### SHORT TASK
Can you express the lines from the line with "Given: Collapse the option object fold arrow" to the line with "Looking at the" as a two-column CSV with the headers "prompt" and "answer"? Give one row, with the text in "prompt" and its answer in "answer", put each field in quotation marks, replace line breaks with spaces, and leave the pictures out.

### DATASET EXCERPTS
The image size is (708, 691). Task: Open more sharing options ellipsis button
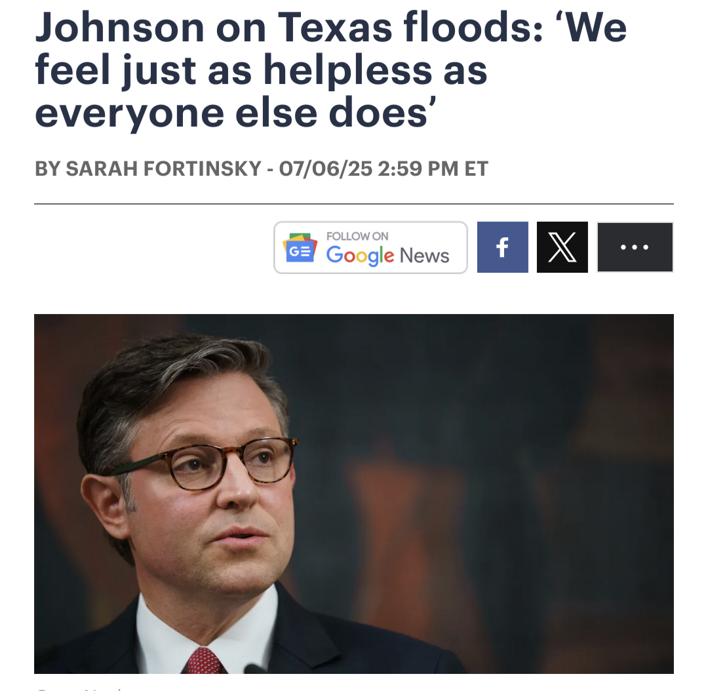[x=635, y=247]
==
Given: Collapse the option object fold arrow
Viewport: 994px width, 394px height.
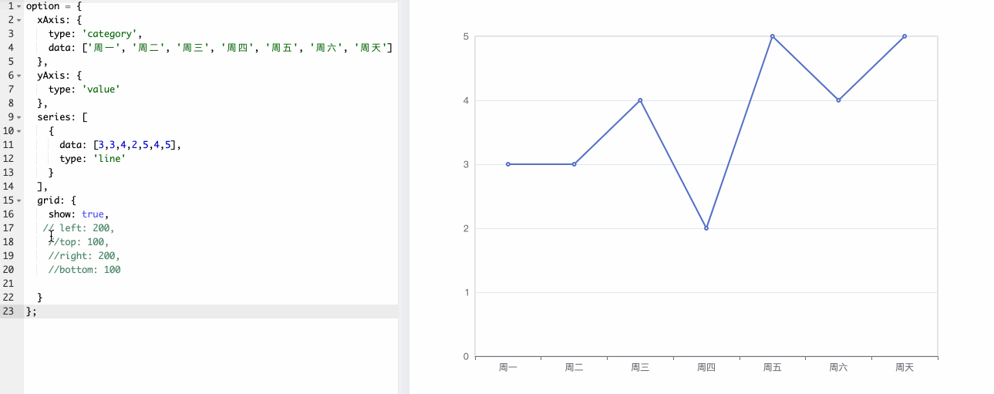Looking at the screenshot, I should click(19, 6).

### SOLUTION FOR THIS TASK
prompt,answer
"Given: Collapse the option object fold arrow Viewport: 994px width, 394px height.","Looking at the screenshot, I should click(19, 6)."